Alan Goodson is a playwright, translator of plays, lyricist, actor and director based in Los Angeles. He has been a Dramatists Guild member since 1996. Readings of his first play, “Morgenstern in Vienna,” were enthusiastically received at Ensemble Studio Theatre/L.A., and then selected for presentation in staged readings at the Jewish Ensemble Theatre’s New Play Festival in 2015. His next play, an existentialist farce entitled “The Missing Three,” was a 2014 finalist in Playhouse on the Square’s annual playwriting competition in Memphis, Tenn., where it was presented in a staged reading. His latest play, “On A Raw Moose Day,” is an absurdist comedy, a play within a play within a play that questions our perceptions of reality.

Goodson translates plays and lyrics from German, Swedish and Hungarian into English and is the official English translator of the Finnish playwright, Bengt Ahlfors. Goodson’s translation of Ahlfors’s ironic take on Jules Verne’s “Around the World in 80 Days” has been performed at a number of regional theaters in the U.S., following the original work’s international success.

As an actor, Goodson has performed in many theaters throughout California, as well as in leading roles in European venues such as Frankfurt’s Old Opera House and Vienna’s English Theatre. He has also been seen in over a dozen American and European films and TV episodes. Goodson earned a BFA in acting from U.S. International University in San Diego and completed graduate work at the Webber Douglas Academy of Dramatic Art in London.

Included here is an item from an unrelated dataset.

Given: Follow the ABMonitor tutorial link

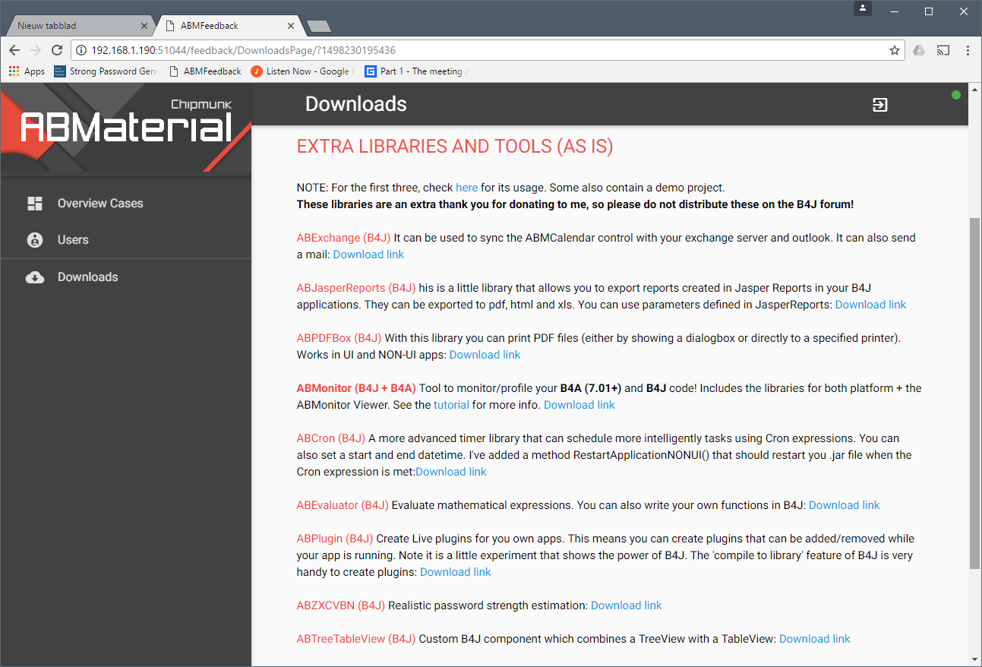Looking at the screenshot, I should (x=451, y=404).
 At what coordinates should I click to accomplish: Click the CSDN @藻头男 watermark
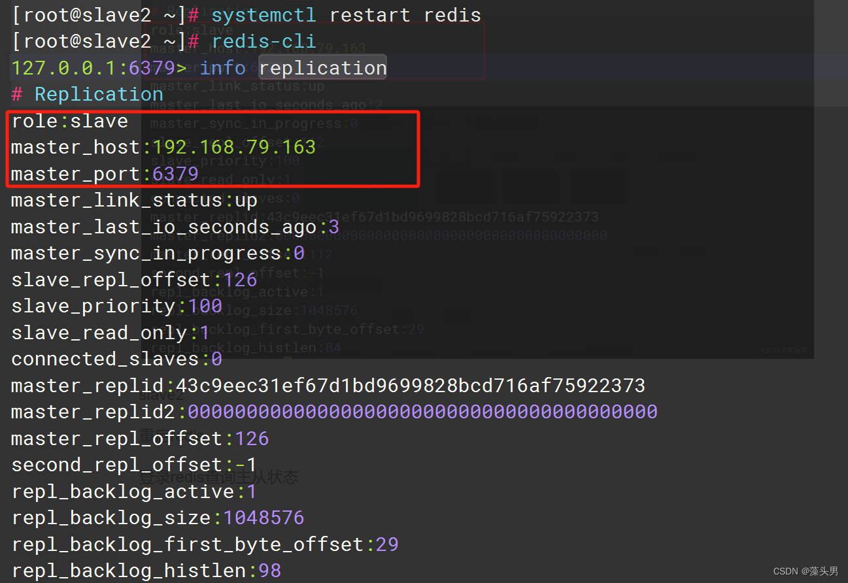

His activities as a director have been centered in Vienna, where he had his own contemporary theater group and where he has directed in diverse genres, from clown theater to chamber opera.

Special guest presenter Jan Buttram

Jan Buttram (Web)

Jan Buttram

Jan Buttram is the founder of the Abingdon Theatre Company, a not-for-profit theater company whose mission is to develop and produce new plays by American playwrights. For the past 23 seasons, she selected, wrote, acted, developed and produced 87 new plays by American playwrights. She led the company to the Wuzhen Theatre Festival in Wuzhen, China and directed the main stage production of “Hellman v. McCarthy,” starring Dick Cavett and Roberta Maxwell. “Hellman v. McCarthy” was chosen to be filmed for WNET’s inaugural season of “Theatre Close Up.”

Buttram wrote a pilot for AMC, “Grumpy Old Men,” and her own plays have been performed in New York City and across the U.S. She has received commissions from Capital Rep, Greenbrier Valley Theatre, University of Memphis, Fox Lane High School and Bergen Community College. Her play, “Backwoods,” won the Roger L. Stevens Award from the Kennedy Center’s Fund for New American Plays, and she is published by Samuel French, Smith and Kraus, and Heineman Books.

Also an actress, Buttram toured nationally with “The Best Little Whorehouse in Texas,” directed by Tommy Tune and Peter Masterson, and regionally with Richard Harris’s “Steppin’ Out,” directed by Carl Schurr and choreographed by Pamela Sousa. She made her Off-Broadway debut in “Fashion,” directed by Tony Stimac. Regional credits include performances with Capital Rep, New Jersey Shakespeare Festival and the John Drew Theater. Her professional debut was with the New Orleans Repertory Company, where she enjoyed three amazing seasons under the artistic direction of playwright/director/actress June Havoc.

Buttram is a proud alumna of the University of North Texas, where she earned a B.A. and M.A. in theater. She has recently been invited to return to the nominating committee for the Lucille Lortel Awards for excellence in New York Off-Broadway theater.